What to work on
All lines in the records below that hold "agent" are to be shown.
═════ Supplied records ═════
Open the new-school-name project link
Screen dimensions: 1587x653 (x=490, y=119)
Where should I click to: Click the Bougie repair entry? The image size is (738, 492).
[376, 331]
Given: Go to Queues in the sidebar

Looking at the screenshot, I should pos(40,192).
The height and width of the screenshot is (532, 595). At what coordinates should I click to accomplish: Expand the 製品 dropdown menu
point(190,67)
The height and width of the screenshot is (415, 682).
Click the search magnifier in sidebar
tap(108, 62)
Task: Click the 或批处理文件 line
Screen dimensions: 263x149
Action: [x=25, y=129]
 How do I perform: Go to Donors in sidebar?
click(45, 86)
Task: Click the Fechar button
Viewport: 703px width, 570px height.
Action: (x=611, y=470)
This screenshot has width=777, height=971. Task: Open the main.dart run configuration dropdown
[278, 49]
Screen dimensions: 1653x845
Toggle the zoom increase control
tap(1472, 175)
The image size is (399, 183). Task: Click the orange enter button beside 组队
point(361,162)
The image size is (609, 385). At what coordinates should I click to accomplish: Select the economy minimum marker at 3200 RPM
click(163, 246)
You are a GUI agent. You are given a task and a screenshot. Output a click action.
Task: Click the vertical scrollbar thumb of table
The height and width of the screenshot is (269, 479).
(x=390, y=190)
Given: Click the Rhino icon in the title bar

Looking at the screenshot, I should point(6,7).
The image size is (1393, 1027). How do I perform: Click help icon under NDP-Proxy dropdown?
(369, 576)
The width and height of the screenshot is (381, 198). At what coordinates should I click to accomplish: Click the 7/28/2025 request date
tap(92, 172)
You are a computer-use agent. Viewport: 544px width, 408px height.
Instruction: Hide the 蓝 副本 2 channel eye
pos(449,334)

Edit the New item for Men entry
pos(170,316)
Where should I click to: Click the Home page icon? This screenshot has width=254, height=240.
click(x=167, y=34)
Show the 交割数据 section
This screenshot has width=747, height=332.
═════
Response below
You are a GUI agent. You are given a task and a screenshot. Output a click action.
You are a computer-use agent. Viewport: 544px width, 408px height.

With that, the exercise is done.